Marrakech: India’s growth story in renewable energy sector is being monitored globally and organisations are confident that India will exceed its National Determined Contribution (NDC) targets.
International bodies feel that the rapid growth in renewable energy, combined with sustained reduction in coal imports and increasing challenges to the viability of new coal-fire power plant construction – with ultra mega coal projects cancelled, gives an indication of the transformation that is beginning in India.
“With every sign that China is now beginning to reduce its coal and carbon dioxide emission, developments in India are amongst the most important underway globally”, said Bill Hare, CEO of Climate Analytics and senior scientist.
Climate Analytics is a non-profit organisation based in Berlin, Germany, with offices in Lome, Togo and New York, USA, that brings together inter-disciplinary expertise in the scientific and policy aspects of climate change.
International organisations at COP22 says that one year after the adoption of the Paris Agreement, national climate policies have made little progress, and the road ahead looks even less clear after the results of the US presidents elections.
Climate Action Tracker (CAT) estimates that if governments were to fully implement their NDC global warming in 2100 of 2.8 degree Celsius above pre-industrial would result i.e there is a likely chance of holding warming below 3.1 degree Celsius.
CAT analysis found that developments in India were among the most important underway globally.

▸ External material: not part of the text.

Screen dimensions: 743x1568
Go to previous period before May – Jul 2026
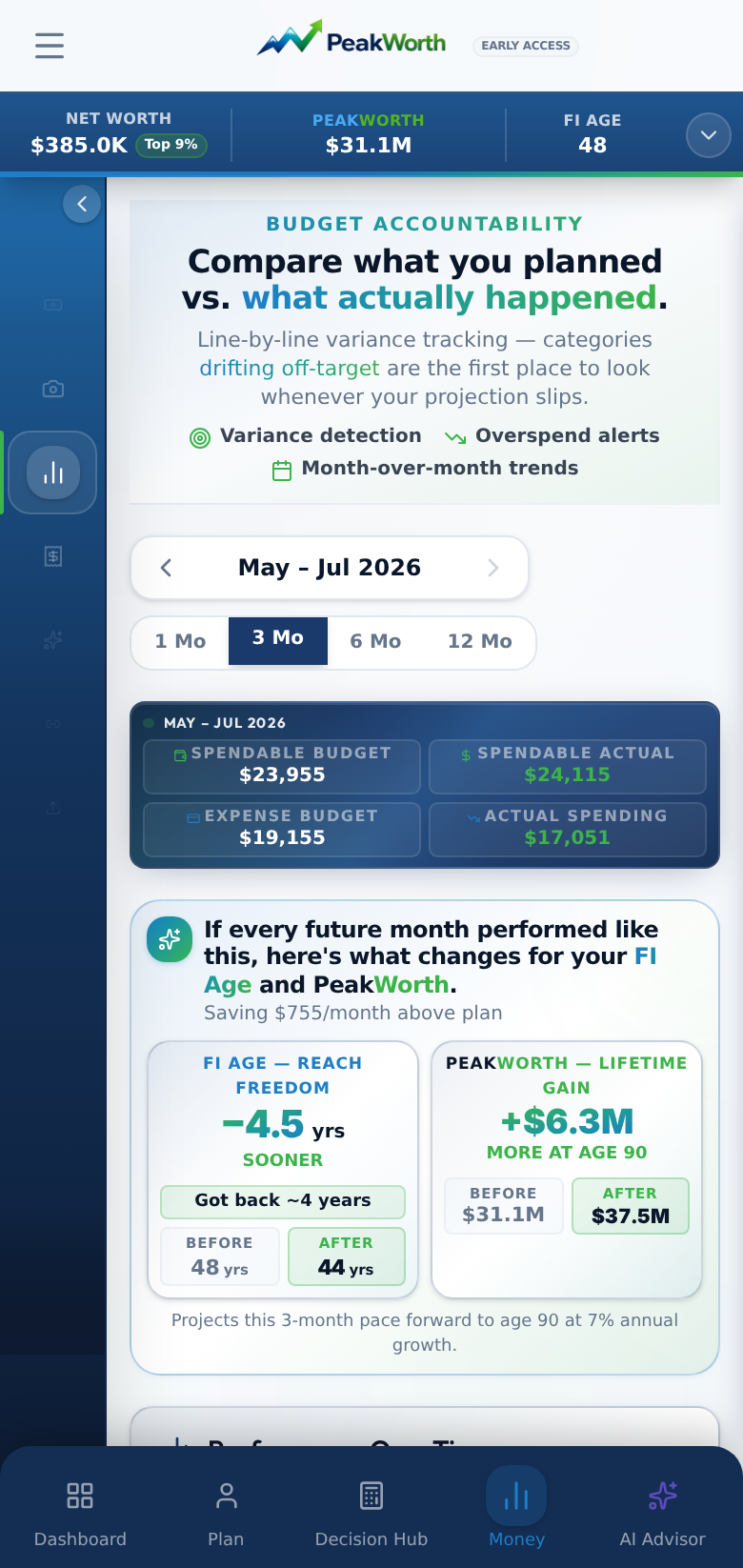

“India could have been expected to increase its coal fired power use for decades. However, there appears to be a transition underway with an extremely rapid growth in renewable energy installations, which has begun to displace planned coal at a scale that has surprised many analysts”, said Prof Niklas Hohne, of New Climate Institute.
India’s ambitious targets of increasing renewable energy capacity to 175 GW by 2022, with nearly 58% expected to be generated from solar energy.
By 2022, India is expected to generate 175 GW of power via renewable sources, out of which 100 GW will be from solar energy, 60 GW from wind energy, 10 GW from bio energy and 5 GW from small hydro power projects. And out of the 100 GW of solar energy, it is anticipated that 40 GW will be generated via rooftop solar installations, 30 GW from Solar Parks and the rest 30 GW from other government/state and private schemes.
As of December 2015, India’s total installed capacity based on renewable energy was 37,415 MW. This is about 13% of the total installed capacity for power generation in the country.
India has been heavily dependent on coal – 61% of the total installed capacity for energy needs. In June this year, the total installed capacity of renewable energy in India was 48,850 MW (out of which wind power contributed to about 50%), surpassing that of hydel power, making it the second largest contributor to power generation in India.
“India is already set to overachieve its emissions intensity target. The likely continued expansion of renewables after 2022, for which no targets have yet been set, would result in India overshooting its 2030 non-fossil capacity target”, Hohne added.
Analysts feel that India’s Paris Agreement NDC commitment is weaker than actions resulting from current policies. Neither the NDC nor current policies are ambitious enough to limit warming to below 2 degree Celsius, let alone the Paris Agreement’s stronger 1.5 degree Celsius limit, unless other countries make much deeper reduction and comparably greater effort.